Dietary grape seed proanthocyanidins inactivate regulatory T cells by promoting NER-dependent DNA repair in dendritic cells in UVB-exposed skin

// Mudit Vaid 2, * , Ram Prasad 1, 2, * , Tripti Singh 2 and Santosh K. Katiyar 1, 2 1 Birmingham Veterans Affairs Medical Center, Birmingham, AL, USA 2 Department of Dermatology, University of Alabama at Birmingham, Birmingham, AL, USA * These authors contributed equally to this work Correspondence to: Santosh K. Katiyar, email: skatiyar@uab.edu Keywords: grape proanthocyanidins, ultraviolet radiation, photocarcinogenesis, contact hypersensitivity, regulatory T cells Received: March 16, 2017      Accepted: April 29, 2017      Published: May 15, 2017 ABSTRACT Ultraviolet B (UVB) radiation induces regulatory T cells (Treg cells) and depletion of these Treg cells alleviates immunosuppression and inhibits photocarcinogenesis in mice. Here, we determined the effects of dietary grape seed proanthocyanidins (GSPs) on the development and activity of UVB-induced Treg cells. C3H/HeN mice fed a GSPs (0.5%, w/w)-supplemented or control diet were exposed to UVB (150 mJ/cm 2 ) radiation, sensitized to 2,4-dinitrofluorobenzene (DNFB) and sacrificed 5 days later. FACS analysis indicated that dietary GSPs decrease the numbers of UVB-induced Treg cells. ELISA analysis of cultured sorted Treg cells indicated that secretion of immunosuppressive cytokines (interleukin-10, TGF-β) was significantly lower in Treg cells from GSPs-fed mice. Dietary GSPs also enhanced the ability of Treg cells from wild-type mice to stimulate production of IFNγ by T cells.
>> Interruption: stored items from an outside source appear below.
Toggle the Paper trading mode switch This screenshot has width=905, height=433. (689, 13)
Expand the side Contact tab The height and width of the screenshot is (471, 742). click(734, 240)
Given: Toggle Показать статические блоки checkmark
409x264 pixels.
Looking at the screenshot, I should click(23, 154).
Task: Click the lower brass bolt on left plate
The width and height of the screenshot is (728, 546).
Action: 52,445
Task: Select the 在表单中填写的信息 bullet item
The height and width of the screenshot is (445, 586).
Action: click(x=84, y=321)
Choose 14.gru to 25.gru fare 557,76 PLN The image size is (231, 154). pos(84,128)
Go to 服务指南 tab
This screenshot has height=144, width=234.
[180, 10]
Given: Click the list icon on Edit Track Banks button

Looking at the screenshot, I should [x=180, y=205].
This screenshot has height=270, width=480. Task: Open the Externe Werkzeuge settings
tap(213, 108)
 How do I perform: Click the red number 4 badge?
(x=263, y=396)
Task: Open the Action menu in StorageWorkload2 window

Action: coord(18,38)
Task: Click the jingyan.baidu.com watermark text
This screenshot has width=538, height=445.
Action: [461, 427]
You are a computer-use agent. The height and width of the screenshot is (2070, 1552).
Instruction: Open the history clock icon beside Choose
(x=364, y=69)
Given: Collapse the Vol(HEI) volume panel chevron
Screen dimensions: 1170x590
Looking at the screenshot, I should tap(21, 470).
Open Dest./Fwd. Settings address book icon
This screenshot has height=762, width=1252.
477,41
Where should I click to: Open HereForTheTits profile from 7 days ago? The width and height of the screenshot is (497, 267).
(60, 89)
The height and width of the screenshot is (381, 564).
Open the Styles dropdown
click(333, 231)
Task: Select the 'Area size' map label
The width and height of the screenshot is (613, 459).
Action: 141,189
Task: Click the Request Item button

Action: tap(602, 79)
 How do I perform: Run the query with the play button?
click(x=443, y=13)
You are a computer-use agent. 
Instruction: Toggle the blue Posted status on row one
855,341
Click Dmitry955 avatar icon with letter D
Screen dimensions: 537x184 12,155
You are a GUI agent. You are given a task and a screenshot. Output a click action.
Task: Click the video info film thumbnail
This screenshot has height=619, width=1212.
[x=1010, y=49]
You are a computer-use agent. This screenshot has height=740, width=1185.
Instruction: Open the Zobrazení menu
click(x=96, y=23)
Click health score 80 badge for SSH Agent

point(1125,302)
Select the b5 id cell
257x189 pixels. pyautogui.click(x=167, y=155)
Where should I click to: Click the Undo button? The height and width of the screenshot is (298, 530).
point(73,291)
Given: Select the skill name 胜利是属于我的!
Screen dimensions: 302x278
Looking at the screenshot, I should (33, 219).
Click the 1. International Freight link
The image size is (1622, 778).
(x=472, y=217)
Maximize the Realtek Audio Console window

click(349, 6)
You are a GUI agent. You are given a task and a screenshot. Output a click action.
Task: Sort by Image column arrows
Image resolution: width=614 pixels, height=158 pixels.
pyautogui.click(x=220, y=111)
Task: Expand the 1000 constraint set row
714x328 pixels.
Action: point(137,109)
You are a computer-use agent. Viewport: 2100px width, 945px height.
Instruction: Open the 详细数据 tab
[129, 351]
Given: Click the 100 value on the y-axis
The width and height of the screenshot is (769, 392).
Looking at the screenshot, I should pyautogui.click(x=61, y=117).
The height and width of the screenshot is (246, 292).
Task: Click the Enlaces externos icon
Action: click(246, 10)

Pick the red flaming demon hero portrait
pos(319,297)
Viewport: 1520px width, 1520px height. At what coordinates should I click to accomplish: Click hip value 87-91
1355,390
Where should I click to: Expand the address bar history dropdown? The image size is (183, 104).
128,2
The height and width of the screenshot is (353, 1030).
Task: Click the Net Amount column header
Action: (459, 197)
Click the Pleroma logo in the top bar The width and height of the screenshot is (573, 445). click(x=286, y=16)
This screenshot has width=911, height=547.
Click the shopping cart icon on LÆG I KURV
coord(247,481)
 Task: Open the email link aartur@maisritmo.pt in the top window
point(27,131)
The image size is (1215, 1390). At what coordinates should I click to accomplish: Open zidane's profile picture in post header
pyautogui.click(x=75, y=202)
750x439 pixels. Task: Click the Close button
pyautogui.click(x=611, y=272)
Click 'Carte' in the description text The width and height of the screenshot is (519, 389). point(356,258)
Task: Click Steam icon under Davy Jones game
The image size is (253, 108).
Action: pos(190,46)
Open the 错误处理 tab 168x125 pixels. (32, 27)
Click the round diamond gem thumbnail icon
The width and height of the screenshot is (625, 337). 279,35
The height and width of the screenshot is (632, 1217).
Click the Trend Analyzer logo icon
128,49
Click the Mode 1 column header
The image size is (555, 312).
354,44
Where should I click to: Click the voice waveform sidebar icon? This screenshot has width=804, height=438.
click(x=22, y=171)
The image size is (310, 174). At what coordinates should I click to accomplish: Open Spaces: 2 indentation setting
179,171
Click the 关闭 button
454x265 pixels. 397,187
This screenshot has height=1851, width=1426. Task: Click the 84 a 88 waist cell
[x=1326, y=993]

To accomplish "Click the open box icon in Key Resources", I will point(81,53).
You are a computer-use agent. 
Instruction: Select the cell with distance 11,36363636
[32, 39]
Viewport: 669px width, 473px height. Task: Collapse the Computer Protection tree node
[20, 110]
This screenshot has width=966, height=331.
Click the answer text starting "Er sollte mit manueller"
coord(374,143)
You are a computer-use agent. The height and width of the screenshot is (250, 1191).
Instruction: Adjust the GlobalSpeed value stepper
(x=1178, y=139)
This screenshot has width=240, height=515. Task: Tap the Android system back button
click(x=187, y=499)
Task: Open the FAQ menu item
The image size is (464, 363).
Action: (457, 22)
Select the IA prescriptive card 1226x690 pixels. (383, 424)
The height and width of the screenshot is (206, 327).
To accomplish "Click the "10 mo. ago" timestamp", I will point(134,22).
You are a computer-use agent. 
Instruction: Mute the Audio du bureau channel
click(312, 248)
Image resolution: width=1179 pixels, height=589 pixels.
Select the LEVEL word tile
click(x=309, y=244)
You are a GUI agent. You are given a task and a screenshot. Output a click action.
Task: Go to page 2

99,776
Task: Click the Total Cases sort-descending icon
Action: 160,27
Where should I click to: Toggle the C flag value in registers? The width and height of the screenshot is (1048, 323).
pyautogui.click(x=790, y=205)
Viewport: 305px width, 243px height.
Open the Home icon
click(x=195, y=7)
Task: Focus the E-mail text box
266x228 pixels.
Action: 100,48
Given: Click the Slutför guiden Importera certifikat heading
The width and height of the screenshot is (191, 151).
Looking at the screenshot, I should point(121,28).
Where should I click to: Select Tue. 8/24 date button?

These effects of dietary GSPs on Treg cell function were not found in XPA -deficient mice, which are incapable of repairing UVB-induced DNA damage. Adoptive transfer experiments revealed that naive recipients that received Treg cells from GSPs-fed UVB-irradiated wild-type donors that had been sensitized to DNFB exhibited a significantly higher contact hypersensitivity (CHS) response to DNFB than mice that received Treg cells from UVB-exposed mice fed the control diet. There was no significant difference in the CHS response between mice that received Treg cells from UVB-irradiated XPA -deficient donors fed GSPs or the control diet. Furthermore, dietary GSPs significantly inhibited UVB-induced skin tumor development in wild-type mice but not in XPA -deficient mice. These results suggest that GSPs inactivate Treg cells by promoting DNA repair in dendritic cells in UVB-exposed skin.